Dataset excerpts:

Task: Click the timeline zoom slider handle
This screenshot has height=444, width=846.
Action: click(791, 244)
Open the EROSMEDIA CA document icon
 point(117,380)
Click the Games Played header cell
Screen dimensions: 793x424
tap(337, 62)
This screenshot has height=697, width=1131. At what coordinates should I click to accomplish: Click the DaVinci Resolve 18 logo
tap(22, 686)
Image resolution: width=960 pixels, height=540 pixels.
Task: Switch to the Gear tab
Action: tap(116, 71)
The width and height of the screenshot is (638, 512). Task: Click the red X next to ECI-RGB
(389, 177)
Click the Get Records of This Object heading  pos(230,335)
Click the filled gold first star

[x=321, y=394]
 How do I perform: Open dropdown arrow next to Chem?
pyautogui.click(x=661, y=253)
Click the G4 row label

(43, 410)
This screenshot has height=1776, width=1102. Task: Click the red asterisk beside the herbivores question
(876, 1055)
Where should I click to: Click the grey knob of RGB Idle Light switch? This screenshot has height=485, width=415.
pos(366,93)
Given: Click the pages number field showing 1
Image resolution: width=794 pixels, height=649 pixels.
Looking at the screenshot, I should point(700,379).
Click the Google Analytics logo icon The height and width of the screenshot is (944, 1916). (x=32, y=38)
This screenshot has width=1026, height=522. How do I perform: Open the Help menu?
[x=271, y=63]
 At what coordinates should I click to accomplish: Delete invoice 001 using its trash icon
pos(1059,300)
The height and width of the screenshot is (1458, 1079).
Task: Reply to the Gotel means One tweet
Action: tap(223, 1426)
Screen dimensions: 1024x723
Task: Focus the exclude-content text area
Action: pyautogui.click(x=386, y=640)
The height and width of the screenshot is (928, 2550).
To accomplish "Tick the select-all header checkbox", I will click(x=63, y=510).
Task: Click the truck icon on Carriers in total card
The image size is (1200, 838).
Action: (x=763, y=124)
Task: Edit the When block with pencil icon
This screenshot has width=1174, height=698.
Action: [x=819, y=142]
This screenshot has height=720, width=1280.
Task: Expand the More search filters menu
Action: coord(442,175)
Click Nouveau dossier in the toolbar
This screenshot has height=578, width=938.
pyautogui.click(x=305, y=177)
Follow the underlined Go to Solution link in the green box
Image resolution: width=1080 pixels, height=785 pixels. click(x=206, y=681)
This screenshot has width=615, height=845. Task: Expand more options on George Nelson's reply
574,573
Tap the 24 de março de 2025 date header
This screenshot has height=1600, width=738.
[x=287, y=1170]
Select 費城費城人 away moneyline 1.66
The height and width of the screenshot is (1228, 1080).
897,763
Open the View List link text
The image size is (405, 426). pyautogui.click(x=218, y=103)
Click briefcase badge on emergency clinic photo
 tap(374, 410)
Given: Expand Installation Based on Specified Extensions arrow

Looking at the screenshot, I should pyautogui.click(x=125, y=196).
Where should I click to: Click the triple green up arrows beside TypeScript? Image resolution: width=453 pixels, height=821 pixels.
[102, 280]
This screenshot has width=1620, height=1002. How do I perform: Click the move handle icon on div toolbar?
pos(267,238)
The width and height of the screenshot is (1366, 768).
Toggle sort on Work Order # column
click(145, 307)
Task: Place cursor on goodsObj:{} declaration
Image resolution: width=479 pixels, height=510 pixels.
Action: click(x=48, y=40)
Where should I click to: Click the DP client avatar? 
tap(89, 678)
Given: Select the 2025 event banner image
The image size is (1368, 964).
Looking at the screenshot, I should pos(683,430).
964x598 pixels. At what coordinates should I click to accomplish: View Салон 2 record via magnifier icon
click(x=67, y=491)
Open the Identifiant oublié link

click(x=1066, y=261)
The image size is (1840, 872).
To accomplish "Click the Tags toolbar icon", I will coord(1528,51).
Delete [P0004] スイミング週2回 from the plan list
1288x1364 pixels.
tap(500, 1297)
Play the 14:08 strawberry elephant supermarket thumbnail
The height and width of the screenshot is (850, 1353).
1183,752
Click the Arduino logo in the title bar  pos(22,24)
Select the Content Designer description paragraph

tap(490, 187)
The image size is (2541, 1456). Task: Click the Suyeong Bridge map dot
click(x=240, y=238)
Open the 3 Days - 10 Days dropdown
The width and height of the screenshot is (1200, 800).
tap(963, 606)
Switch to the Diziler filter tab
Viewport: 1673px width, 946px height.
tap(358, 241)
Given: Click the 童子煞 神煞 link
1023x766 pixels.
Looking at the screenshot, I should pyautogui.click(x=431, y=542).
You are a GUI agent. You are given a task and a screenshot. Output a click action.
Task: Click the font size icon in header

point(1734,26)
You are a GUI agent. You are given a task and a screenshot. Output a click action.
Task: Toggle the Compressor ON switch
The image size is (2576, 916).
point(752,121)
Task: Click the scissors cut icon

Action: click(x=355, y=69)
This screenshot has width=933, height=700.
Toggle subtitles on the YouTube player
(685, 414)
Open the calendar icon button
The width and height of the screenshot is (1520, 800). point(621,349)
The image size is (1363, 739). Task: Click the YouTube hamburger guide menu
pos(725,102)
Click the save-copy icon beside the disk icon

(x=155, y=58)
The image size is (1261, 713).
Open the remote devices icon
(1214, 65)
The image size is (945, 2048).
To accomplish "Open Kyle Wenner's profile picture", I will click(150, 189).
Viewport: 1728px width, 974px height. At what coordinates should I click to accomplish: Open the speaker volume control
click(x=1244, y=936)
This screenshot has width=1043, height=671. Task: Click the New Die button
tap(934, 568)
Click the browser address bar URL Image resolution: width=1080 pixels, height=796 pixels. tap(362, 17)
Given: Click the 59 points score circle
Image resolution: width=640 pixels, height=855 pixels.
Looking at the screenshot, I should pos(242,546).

INSTRUCTIONS FOR THE TASK
Transcribe every record above exactly.

FINISHED TASK
Task: Click the timeline zoom slider handle
This screenshot has height=444, width=846.
Action: click(791, 244)
Open the EROSMEDIA CA document icon
 point(117,380)
Click the Games Played header cell
Screen dimensions: 793x424
tap(337, 62)
This screenshot has height=697, width=1131. At what coordinates should I click to accomplish: Click the DaVinci Resolve 18 logo
tap(22, 686)
Image resolution: width=960 pixels, height=540 pixels.
Task: Switch to the Gear tab
Action: tap(116, 71)
The width and height of the screenshot is (638, 512). Task: Click the red X next to ECI-RGB
(389, 177)
Click the Get Records of This Object heading  pos(230,335)
Click the filled gold first star

[x=321, y=394]
 How do I perform: Open dropdown arrow next to Chem?
pyautogui.click(x=661, y=253)
Click the G4 row label

(43, 410)
This screenshot has height=1776, width=1102. Task: Click the red asterisk beside the herbivores question
(876, 1055)
Where should I click to: Click the grey knob of RGB Idle Light switch? This screenshot has height=485, width=415.
pos(366,93)
Given: Click the pages number field showing 1
Image resolution: width=794 pixels, height=649 pixels.
Looking at the screenshot, I should point(700,379).
Click the Google Analytics logo icon The height and width of the screenshot is (944, 1916). (x=32, y=38)
This screenshot has width=1026, height=522. How do I perform: Open the Help menu?
[x=271, y=63]
 At what coordinates should I click to accomplish: Delete invoice 001 using its trash icon
pos(1059,300)
The height and width of the screenshot is (1458, 1079).
Task: Reply to the Gotel means One tweet
Action: tap(223, 1426)
Screen dimensions: 1024x723
Task: Focus the exclude-content text area
Action: pyautogui.click(x=386, y=640)
The height and width of the screenshot is (928, 2550).
To accomplish "Tick the select-all header checkbox", I will click(x=63, y=510).
Task: Click the truck icon on Carriers in total card
The image size is (1200, 838).
Action: (x=763, y=124)
Task: Edit the When block with pencil icon
This screenshot has width=1174, height=698.
Action: [x=819, y=142]
This screenshot has height=720, width=1280.
Task: Expand the More search filters menu
Action: coord(442,175)
Click Nouveau dossier in the toolbar
This screenshot has height=578, width=938.
pyautogui.click(x=305, y=177)
Follow the underlined Go to Solution link in the green box
Image resolution: width=1080 pixels, height=785 pixels. click(x=206, y=681)
This screenshot has width=615, height=845. Task: Expand more options on George Nelson's reply
574,573
Tap the 24 de março de 2025 date header
This screenshot has height=1600, width=738.
[x=287, y=1170]
Select 費城費城人 away moneyline 1.66
The height and width of the screenshot is (1228, 1080).
897,763
Open the View List link text
The image size is (405, 426). pyautogui.click(x=218, y=103)
Click briefcase badge on emergency clinic photo
 tap(374, 410)
Given: Expand Installation Based on Specified Extensions arrow

Looking at the screenshot, I should pyautogui.click(x=125, y=196).
Where should I click to: Click the triple green up arrows beside TypeScript? Image resolution: width=453 pixels, height=821 pixels.
[102, 280]
This screenshot has width=1620, height=1002. How do I perform: Click the move handle icon on div toolbar?
pos(267,238)
The width and height of the screenshot is (1366, 768).
Toggle sort on Work Order # column
click(145, 307)
Task: Place cursor on goodsObj:{} declaration
Image resolution: width=479 pixels, height=510 pixels.
Action: click(x=48, y=40)
Where should I click to: Click the DP client avatar? 
tap(89, 678)
Given: Select the 2025 event banner image
The image size is (1368, 964).
Looking at the screenshot, I should pos(683,430).
964x598 pixels. At what coordinates should I click to accomplish: View Салон 2 record via magnifier icon
click(x=67, y=491)
Open the Identifiant oublié link

click(x=1066, y=261)
The image size is (1840, 872).
To accomplish "Click the Tags toolbar icon", I will coord(1528,51).
Delete [P0004] スイミング週2回 from the plan list
1288x1364 pixels.
tap(500, 1297)
Play the 14:08 strawberry elephant supermarket thumbnail
The height and width of the screenshot is (850, 1353).
1183,752
Click the Arduino logo in the title bar  pos(22,24)
Select the Content Designer description paragraph

tap(490, 187)
The image size is (2541, 1456). Task: Click the Suyeong Bridge map dot
click(x=240, y=238)
Open the 3 Days - 10 Days dropdown
The width and height of the screenshot is (1200, 800).
tap(963, 606)
Switch to the Diziler filter tab
Viewport: 1673px width, 946px height.
tap(358, 241)
Given: Click the 童子煞 神煞 link
1023x766 pixels.
Looking at the screenshot, I should pyautogui.click(x=431, y=542).
You are a GUI agent. You are given a task and a screenshot. Output a click action.
Task: Click the font size icon in header

point(1734,26)
You are a GUI agent. You are given a task and a screenshot. Output a click action.
Task: Toggle the Compressor ON switch
The image size is (2576, 916).
point(752,121)
Task: Click the scissors cut icon

Action: click(x=355, y=69)
This screenshot has width=933, height=700.
Toggle subtitles on the YouTube player
(685, 414)
Open the calendar icon button
The width and height of the screenshot is (1520, 800). point(621,349)
The image size is (1363, 739). Task: Click the YouTube hamburger guide menu
pos(725,102)
Click the save-copy icon beside the disk icon

(x=155, y=58)
The image size is (1261, 713).
Open the remote devices icon
(1214, 65)
The image size is (945, 2048).
To accomplish "Open Kyle Wenner's profile picture", I will click(150, 189).
Viewport: 1728px width, 974px height. At what coordinates should I click to accomplish: Open the speaker volume control
click(x=1244, y=936)
This screenshot has width=1043, height=671. Task: Click the New Die button
tap(934, 568)
Click the browser address bar URL Image resolution: width=1080 pixels, height=796 pixels. tap(362, 17)
Given: Click the 59 points score circle
Image resolution: width=640 pixels, height=855 pixels.
Looking at the screenshot, I should pos(242,546).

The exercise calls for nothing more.